Upconversion nanoparticles (UCNPs) can provide a vehicle for chemical imaging by coupling chemically sensitive dyes and quenchers. The mechanism for coupling of two anthraquinone dyes, Calcium Red and Alizarin Red S, was investigated as a function of pH. The green emission band of the UCNPs was quenched by a pH-dependent inner filter effect (IFE) while the red emission band remained unchanged and acted as the reference signal for ratiometric pH measurements. Contrary to previous expectation, there was little evidence for a resonance energy transfer (RET) mechanism even when the anthraquinones were attached onto the UCNPs through electrostatic attraction. Since the UCNPs are point emitters, only emitters close to the surface of the UCNP are within the expected Förster distance and UC-RET is <10%. The theoretical and experimental analysis of the interaction between UCNPs and pH-sensitive quenchers will allow the design of UCNP pH sensors for determination of pH via IFE.

Yb,Nd,Er-doped upconversion nanoparticles: 980 nm versus 808 nm excitation.
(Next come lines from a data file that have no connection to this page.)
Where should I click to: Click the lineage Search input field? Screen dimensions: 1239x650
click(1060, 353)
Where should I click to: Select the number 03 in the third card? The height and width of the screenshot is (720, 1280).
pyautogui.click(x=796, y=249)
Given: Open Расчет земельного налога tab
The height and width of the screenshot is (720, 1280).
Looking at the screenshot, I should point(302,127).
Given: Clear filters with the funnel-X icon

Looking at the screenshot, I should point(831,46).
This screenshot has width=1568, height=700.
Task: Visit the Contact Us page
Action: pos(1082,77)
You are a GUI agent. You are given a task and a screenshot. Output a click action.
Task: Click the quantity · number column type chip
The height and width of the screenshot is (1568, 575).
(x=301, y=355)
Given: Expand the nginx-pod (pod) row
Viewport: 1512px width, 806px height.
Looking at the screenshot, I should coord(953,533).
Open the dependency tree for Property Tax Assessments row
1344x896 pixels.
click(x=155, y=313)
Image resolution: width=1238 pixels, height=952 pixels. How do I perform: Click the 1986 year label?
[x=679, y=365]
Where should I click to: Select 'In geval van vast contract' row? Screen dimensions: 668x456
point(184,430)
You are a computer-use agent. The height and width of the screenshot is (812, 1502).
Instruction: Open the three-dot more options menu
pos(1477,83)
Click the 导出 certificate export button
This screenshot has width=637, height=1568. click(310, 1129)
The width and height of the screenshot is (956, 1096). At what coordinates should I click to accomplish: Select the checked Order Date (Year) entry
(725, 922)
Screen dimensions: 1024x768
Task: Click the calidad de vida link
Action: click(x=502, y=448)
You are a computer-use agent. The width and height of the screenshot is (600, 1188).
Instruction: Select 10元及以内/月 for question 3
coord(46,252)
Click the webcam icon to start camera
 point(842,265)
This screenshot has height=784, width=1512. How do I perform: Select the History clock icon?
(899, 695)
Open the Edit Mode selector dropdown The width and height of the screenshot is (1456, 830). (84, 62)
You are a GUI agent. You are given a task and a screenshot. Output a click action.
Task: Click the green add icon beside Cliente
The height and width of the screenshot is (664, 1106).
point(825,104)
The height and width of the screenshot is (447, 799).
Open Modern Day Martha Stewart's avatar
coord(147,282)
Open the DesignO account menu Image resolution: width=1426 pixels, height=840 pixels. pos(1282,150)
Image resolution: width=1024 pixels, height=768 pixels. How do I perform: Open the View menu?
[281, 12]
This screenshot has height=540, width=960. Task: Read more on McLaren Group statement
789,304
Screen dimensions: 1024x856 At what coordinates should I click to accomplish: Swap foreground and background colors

Yb,Nd,Er-doped upconversion nanoparticles (UCNPs) have attracted considerable interest as luminescent reporters for bioimaging, sensing, energy conversion/shaping, and anticounterfeiting due to their capability to convert multiple near-infrared (NIR) photons into shorter wavelength ultraviolet, visible or NIR luminescence by successive absorption of two or more NIR photons. This enables optical measurements in complex media with very little background and high penetration depths for bioimaging. The use of Nd3+ as substitute for the commonly employed sensitizer Yb3+ or in combination with Yb3+ shifts the excitation wavelength from about 980 nm, where the absorption of water can weaken upconversion luminescence, to about 800 nm, and laser-induced local overheating effects in cells, tissue, and live animal studies can be minimized. To systematically investigate the potential of Nd3+ doping, we assessed the performance of a set of similarly sized Yb3+,Nd3+,Er3+-doped core- and core-shell UCNPs of different particle architecture in water at broadly varied excitation power densities (P) with steady state and time-resolved fluorometry for excitation at 980 nm and 808 nm. As a measure for UCNPs performance, the P-dependent upconversion quantum yield (ΦUC) and its saturation behavior were used as well as particle brightness (BUC). Based upon spectroscopic measurements at both excitation wavelengths in water and in a lipid phantom and BUC-based calculations of signal size at different penetration depths, conditions under which excitation at 808 nm is advantageous are derived and parameters for the further optimization of triple-doped UCNPs are given.